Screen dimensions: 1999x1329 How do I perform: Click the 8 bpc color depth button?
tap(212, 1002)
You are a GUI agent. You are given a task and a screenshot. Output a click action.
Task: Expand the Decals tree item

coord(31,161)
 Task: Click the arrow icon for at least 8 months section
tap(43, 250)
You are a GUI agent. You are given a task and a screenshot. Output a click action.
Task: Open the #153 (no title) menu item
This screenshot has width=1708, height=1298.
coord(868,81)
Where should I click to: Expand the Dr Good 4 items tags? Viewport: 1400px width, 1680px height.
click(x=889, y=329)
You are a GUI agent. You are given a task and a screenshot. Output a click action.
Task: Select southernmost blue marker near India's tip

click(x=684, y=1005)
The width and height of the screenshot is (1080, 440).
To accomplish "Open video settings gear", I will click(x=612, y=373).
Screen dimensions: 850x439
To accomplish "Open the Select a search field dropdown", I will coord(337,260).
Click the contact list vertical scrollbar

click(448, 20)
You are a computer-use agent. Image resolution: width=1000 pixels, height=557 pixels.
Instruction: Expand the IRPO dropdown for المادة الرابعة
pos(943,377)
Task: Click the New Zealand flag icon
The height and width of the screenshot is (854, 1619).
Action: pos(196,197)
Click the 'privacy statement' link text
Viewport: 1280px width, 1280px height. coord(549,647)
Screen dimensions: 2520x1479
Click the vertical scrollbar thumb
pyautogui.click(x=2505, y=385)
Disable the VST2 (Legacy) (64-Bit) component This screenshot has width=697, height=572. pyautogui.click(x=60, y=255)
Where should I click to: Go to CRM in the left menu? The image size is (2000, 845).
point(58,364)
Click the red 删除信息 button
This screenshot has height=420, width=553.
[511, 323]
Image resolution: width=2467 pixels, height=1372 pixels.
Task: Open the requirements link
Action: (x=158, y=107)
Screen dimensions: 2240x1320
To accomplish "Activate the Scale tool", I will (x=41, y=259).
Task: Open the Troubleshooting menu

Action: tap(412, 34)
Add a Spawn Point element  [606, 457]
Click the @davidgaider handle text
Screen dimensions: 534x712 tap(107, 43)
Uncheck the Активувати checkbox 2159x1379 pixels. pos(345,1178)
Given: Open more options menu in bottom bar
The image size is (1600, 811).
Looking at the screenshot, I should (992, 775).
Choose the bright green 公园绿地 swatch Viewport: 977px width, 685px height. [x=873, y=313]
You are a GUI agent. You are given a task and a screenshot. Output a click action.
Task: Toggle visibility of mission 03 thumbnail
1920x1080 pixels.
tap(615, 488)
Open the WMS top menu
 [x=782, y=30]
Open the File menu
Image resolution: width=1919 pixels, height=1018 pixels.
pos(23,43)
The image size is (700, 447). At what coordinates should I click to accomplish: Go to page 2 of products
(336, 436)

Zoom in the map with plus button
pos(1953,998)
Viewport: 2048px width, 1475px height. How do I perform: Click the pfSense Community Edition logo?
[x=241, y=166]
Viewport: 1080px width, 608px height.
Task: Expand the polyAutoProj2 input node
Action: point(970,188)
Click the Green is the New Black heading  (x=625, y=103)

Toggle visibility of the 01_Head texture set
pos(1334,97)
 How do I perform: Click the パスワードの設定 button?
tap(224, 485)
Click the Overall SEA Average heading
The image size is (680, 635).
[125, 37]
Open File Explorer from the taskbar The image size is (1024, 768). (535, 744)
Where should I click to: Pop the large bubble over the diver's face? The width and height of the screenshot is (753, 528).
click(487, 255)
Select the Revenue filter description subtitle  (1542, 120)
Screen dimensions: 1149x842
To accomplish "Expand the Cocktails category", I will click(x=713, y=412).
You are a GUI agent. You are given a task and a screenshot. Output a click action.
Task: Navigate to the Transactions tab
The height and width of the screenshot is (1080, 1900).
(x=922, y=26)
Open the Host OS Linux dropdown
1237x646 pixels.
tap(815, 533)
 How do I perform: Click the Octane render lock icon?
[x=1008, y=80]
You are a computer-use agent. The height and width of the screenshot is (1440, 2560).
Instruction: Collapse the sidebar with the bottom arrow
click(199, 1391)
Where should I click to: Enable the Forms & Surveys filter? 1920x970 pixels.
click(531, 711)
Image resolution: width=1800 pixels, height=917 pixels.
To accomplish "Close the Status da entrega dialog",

* _GIVEN INSTRUCTION_: Print all of the records above again, line for line and unchanged.

* _TASK OUTPUT_:
Screen dimensions: 1999x1329 How do I perform: Click the 8 bpc color depth button?
tap(212, 1002)
You are a GUI agent. You are given a task and a screenshot. Output a click action.
Task: Expand the Decals tree item

coord(31,161)
 Task: Click the arrow icon for at least 8 months section
tap(43, 250)
You are a GUI agent. You are given a task and a screenshot. Output a click action.
Task: Open the #153 (no title) menu item
This screenshot has width=1708, height=1298.
coord(868,81)
Where should I click to: Expand the Dr Good 4 items tags? Viewport: 1400px width, 1680px height.
click(x=889, y=329)
You are a GUI agent. You are given a task and a screenshot. Output a click action.
Task: Select southernmost blue marker near India's tip

click(x=684, y=1005)
The width and height of the screenshot is (1080, 440).
To accomplish "Open video settings gear", I will click(x=612, y=373).
Screen dimensions: 850x439
To accomplish "Open the Select a search field dropdown", I will coord(337,260).
Click the contact list vertical scrollbar

click(448, 20)
You are a computer-use agent. Image resolution: width=1000 pixels, height=557 pixels.
Instruction: Expand the IRPO dropdown for المادة الرابعة
pos(943,377)
Task: Click the New Zealand flag icon
The height and width of the screenshot is (854, 1619).
Action: pos(196,197)
Click the 'privacy statement' link text
Viewport: 1280px width, 1280px height. coord(549,647)
Screen dimensions: 2520x1479
Click the vertical scrollbar thumb
pyautogui.click(x=2505, y=385)
Disable the VST2 (Legacy) (64-Bit) component This screenshot has width=697, height=572. pyautogui.click(x=60, y=255)
Where should I click to: Go to CRM in the left menu? The image size is (2000, 845).
point(58,364)
Click the red 删除信息 button
This screenshot has height=420, width=553.
[511, 323]
Image resolution: width=2467 pixels, height=1372 pixels.
Task: Open the requirements link
Action: (x=158, y=107)
Screen dimensions: 2240x1320
To accomplish "Activate the Scale tool", I will (x=41, y=259).
Task: Open the Troubleshooting menu

Action: tap(412, 34)
Add a Spawn Point element  [606, 457]
Click the @davidgaider handle text
Screen dimensions: 534x712 tap(107, 43)
Uncheck the Активувати checkbox 2159x1379 pixels. pos(345,1178)
Given: Open more options menu in bottom bar
The image size is (1600, 811).
Looking at the screenshot, I should (992, 775).
Choose the bright green 公园绿地 swatch Viewport: 977px width, 685px height. [x=873, y=313]
You are a GUI agent. You are given a task and a screenshot. Output a click action.
Task: Toggle visibility of mission 03 thumbnail
1920x1080 pixels.
tap(615, 488)
Open the WMS top menu
 [x=782, y=30]
Open the File menu
Image resolution: width=1919 pixels, height=1018 pixels.
pos(23,43)
The image size is (700, 447). At what coordinates should I click to accomplish: Go to page 2 of products
(336, 436)

Zoom in the map with plus button
pos(1953,998)
Viewport: 2048px width, 1475px height. How do I perform: Click the pfSense Community Edition logo?
[x=241, y=166]
Viewport: 1080px width, 608px height.
Task: Expand the polyAutoProj2 input node
Action: point(970,188)
Click the Green is the New Black heading  (x=625, y=103)

Toggle visibility of the 01_Head texture set
pos(1334,97)
 How do I perform: Click the パスワードの設定 button?
tap(224, 485)
Click the Overall SEA Average heading
The image size is (680, 635).
[125, 37]
Open File Explorer from the taskbar The image size is (1024, 768). (535, 744)
Where should I click to: Pop the large bubble over the diver's face? The width and height of the screenshot is (753, 528).
click(487, 255)
Select the Revenue filter description subtitle  (1542, 120)
Screen dimensions: 1149x842
To accomplish "Expand the Cocktails category", I will click(x=713, y=412).
You are a GUI agent. You are given a task and a screenshot. Output a click action.
Task: Navigate to the Transactions tab
The height and width of the screenshot is (1080, 1900).
(x=922, y=26)
Open the Host OS Linux dropdown
1237x646 pixels.
tap(815, 533)
 How do I perform: Click the Octane render lock icon?
[x=1008, y=80]
You are a computer-use agent. The height and width of the screenshot is (1440, 2560).
Instruction: Collapse the sidebar with the bottom arrow
click(199, 1391)
Where should I click to: Enable the Forms & Surveys filter? 1920x970 pixels.
click(531, 711)
Image resolution: width=1800 pixels, height=917 pixels.
To accomplish "Close the Status da entrega dialog",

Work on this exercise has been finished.